Update on the CSV helper class with UTF detection for BOM reading

2025-12-16 18:53:16 +09:00
parent 11a75d8532
commit cf575ded90
1 changed files with 17 additions and 2 deletions
--- a/src/corelibs/csv_handling/csv_interface.py
+++ b/src/corelibs/csv_handling/csv_interface.py
@@ -7,10 +7,13 @@ from typing import Any, Sequence
 from pathlib import Path
 from collections import Counter
 import csv
+from corelibs.file_handling.file_bom_encoding import is_bom_encoded, is_bom_encoded_info
 from corelibs.exceptions.csv_exceptions import (
    NoCsvReader, CompulsoryCsvHeaderCheckFailed, CsvHeaderDataMissing
 )

+ENCODING = 'utf-8'
+ENCODING_UTF8_SIG = 'utf-8-sig'
 DELIMITER = ","
 QUOTECHAR = '"'
 # type: _QuotingType
@@ -27,6 +30,7 @@ class CsvWriter:
        file_name: Path,
        header_mapping: dict[str, str],
        header_order: list[str] | None = None,
+        encoding: str = ENCODING,
        delimiter: str = DELIMITER,
        quotechar: str = QUOTECHAR,
        quoting: Any = QUOTING,
@@ -38,6 +42,7 @@ class CsvWriter:
        self.__delimiter = delimiter
        self.__quotechar = quotechar
        self.__quoting = quoting
+        self.__encoding = encoding
        self.csv_file_writer = self.__open_csv(header_order)
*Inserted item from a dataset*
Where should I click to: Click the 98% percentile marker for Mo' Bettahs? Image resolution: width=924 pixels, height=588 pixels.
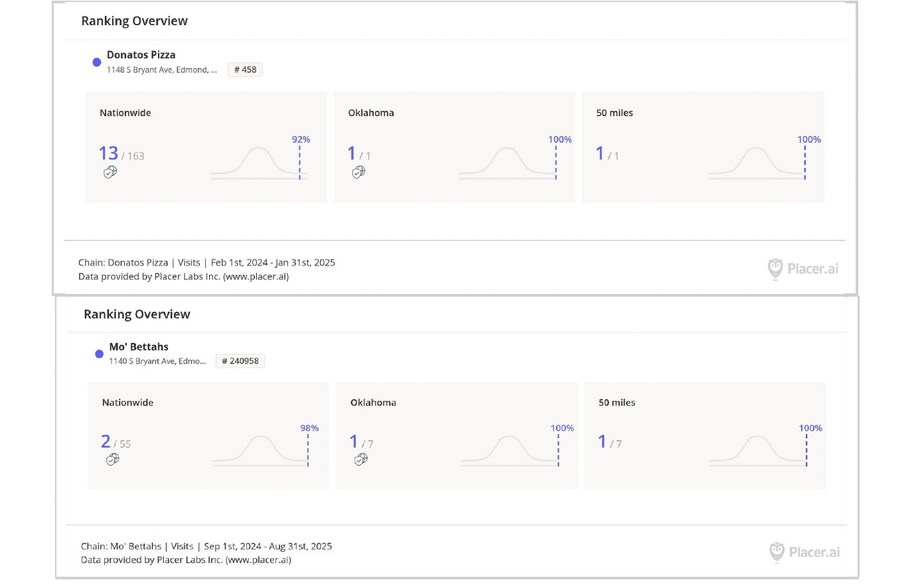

    def __open_csv(self, header_order: list[str] | None) -> csv.DictWriter[str]:
@@ -69,7 +74,8 @@ class CsvWriter:
        try:
            fp = open(
                self.__file_name,
-                "w", encoding="utf-8"
+                "w",
+                encoding=self.__encoding
            )
            csv_file_writer = csv.DictWriter(
                fp,
@@ -109,6 +115,7 @@ class CsvReader:
        self,
        file_name: Path,
        header_check: Sequence[str] | None = None,
+        encoding: str = ENCODING,
        delimiter: str = DELIMITER,
        quotechar: str = QUOTECHAR,
        quoting: Any = QUOTING,
@@ -118,6 +125,7 @@ class CsvReader:
        self.__delimiter = delimiter
        self.__quotechar = quotechar
        self.__quoting = quoting
+        self.__encoding = encoding
        self.header: Sequence[str] | None = None
        self.csv_file_reader = self.__open_csv()

@@ -129,9 +137,16 @@ class CsvReader:
            csv.DictReader | None: _description_
        """
        try:
+            # if UTF style check if this is BOM
+            if self.__encoding.lower().startswith('utf-') and is_bom_encoded(self.__file_name):
+                bom_info = is_bom_encoded_info(self.__file_name)
+                if bom_info['encoding'] == 'utf-8':
+                    self.__encoding = ENCODING_UTF8_SIG
+                else:
+                    self.__encoding = bom_info['encoding'] or self.__encoding
            fp = open(
                self.__file_name,
-                "r", encoding="utf-8"
+                "r", encoding=self.__encoding
            )
            csv_file_reader = csv.DictReader(
                fp,